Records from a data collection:
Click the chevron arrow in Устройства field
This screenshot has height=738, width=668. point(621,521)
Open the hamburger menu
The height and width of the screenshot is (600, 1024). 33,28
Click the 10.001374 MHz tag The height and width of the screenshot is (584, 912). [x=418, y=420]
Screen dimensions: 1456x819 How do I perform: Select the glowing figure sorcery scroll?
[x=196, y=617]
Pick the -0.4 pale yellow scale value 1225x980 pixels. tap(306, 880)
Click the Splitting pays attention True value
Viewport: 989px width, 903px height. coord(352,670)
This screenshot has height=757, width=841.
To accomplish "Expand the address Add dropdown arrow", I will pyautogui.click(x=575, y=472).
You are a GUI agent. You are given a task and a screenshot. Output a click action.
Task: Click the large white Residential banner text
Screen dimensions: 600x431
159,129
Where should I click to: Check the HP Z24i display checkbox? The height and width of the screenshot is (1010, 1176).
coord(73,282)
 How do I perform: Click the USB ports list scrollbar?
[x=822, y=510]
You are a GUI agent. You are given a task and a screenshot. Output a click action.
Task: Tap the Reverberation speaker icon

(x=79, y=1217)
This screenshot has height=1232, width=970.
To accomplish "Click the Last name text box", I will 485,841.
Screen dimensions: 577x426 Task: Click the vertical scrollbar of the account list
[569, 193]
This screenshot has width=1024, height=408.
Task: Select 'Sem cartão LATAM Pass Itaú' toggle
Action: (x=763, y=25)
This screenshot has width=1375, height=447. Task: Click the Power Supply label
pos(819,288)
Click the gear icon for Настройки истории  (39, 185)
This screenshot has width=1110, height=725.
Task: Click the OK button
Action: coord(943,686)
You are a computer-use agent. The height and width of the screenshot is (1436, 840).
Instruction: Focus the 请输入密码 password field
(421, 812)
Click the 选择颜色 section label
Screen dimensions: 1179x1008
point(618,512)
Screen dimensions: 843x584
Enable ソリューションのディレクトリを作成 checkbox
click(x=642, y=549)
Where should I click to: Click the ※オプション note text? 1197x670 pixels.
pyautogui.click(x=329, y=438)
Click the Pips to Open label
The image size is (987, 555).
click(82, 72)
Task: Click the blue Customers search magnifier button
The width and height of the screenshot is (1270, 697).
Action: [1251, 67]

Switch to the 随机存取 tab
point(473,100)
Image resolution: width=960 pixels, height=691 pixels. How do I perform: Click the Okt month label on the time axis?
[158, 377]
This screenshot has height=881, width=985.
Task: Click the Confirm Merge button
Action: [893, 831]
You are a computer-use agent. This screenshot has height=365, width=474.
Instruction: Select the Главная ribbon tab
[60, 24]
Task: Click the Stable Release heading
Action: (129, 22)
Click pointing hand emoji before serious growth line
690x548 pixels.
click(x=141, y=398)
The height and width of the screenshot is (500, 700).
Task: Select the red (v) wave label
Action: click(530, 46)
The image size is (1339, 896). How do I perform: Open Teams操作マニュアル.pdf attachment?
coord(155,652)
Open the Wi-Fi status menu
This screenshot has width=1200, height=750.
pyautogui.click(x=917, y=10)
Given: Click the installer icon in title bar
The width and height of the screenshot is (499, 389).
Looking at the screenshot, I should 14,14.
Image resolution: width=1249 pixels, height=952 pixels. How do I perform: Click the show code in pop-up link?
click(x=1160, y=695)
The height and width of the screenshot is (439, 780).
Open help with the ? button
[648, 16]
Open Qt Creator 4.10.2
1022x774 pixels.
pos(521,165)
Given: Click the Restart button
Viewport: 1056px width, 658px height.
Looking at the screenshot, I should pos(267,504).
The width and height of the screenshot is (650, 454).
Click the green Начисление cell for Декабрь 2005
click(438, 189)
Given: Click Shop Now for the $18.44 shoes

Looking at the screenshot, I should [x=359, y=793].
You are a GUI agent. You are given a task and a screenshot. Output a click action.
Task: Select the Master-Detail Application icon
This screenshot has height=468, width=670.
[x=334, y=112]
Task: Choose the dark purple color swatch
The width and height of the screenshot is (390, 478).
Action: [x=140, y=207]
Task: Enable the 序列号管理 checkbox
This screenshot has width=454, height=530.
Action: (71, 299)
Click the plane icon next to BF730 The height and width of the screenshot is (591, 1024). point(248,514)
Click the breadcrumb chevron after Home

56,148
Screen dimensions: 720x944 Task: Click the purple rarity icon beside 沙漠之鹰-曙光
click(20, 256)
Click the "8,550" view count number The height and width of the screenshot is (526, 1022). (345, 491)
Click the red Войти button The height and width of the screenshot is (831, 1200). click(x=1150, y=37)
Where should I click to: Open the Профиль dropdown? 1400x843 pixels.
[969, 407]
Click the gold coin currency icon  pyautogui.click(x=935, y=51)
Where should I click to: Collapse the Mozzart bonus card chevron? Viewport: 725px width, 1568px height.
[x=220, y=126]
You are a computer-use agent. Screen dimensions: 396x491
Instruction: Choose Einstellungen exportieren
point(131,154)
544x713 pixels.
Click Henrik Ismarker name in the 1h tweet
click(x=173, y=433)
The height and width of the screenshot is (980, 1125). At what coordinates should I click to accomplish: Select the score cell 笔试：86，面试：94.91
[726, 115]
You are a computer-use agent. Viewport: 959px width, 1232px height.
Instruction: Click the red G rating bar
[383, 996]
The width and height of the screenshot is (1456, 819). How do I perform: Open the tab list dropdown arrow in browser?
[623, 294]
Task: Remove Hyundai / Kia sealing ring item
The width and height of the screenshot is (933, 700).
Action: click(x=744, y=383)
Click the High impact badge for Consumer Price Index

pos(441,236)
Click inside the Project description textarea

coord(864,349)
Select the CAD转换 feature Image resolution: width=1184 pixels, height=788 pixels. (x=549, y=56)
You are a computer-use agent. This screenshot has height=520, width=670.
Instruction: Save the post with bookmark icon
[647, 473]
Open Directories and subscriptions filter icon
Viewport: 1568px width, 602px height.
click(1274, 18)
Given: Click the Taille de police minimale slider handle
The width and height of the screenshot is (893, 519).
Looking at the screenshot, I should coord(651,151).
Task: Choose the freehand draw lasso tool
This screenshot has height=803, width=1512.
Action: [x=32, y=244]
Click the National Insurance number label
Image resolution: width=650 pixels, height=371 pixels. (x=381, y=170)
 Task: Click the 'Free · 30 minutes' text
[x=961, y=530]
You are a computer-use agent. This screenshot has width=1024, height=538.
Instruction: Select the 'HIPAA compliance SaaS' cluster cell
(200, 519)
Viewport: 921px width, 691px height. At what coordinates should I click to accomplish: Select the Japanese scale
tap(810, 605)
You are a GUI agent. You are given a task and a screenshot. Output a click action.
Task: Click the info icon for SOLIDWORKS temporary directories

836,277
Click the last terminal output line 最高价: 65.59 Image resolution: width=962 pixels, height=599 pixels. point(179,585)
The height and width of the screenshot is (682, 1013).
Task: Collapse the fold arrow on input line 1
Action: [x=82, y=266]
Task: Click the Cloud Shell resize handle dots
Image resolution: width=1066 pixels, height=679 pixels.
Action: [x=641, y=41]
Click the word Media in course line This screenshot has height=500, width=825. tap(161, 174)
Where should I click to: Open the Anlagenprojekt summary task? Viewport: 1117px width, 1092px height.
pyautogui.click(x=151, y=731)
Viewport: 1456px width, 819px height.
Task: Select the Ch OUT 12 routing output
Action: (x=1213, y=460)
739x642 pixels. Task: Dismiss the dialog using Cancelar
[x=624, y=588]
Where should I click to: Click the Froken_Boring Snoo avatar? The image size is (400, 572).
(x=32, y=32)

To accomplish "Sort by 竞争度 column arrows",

[WHAT IS NEEDED] Only the number is wanted: how many lines in the preceding entries hold the string "computer"?

[RESPONSE BOX] 6